(Records)
☆ ☆ ☆ ☆ ☆

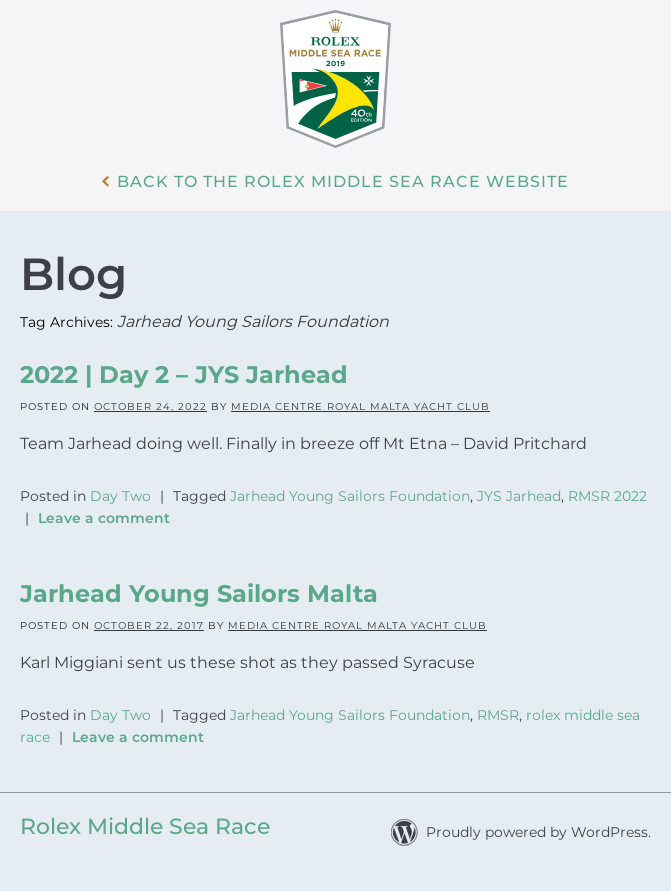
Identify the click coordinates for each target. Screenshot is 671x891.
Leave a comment (104, 518)
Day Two (120, 496)
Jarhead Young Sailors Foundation (350, 496)
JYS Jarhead (519, 496)
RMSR (498, 715)
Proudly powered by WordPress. (538, 832)
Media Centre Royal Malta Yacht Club (360, 406)
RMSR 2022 (607, 496)
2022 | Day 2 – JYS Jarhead (184, 374)
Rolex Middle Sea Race (145, 826)
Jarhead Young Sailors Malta (199, 593)
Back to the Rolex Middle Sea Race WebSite (343, 182)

☆ ☆ ☆ ☆ ☆

### Task to complete
Recast everything from the line containing "RMSR (498, 715)" down through the end of the records as a JSON list of strings, one string per line, with blank lines omitted.

### Result of this exercise
[
  "RMSR (498, 715)",
  "Proudly powered by WordPress. (538, 832)",
  "Media Centre Royal Malta Yacht Club (360, 406)",
  "RMSR 2022 (607, 496)",
  "2022 | Day 2 – JYS Jarhead (184, 374)",
  "Rolex Middle Sea Race (145, 826)",
  "Jarhead Young Sailors Malta (199, 593)",
  "Back to the Rolex Middle Sea Race WebSite (343, 182)"
]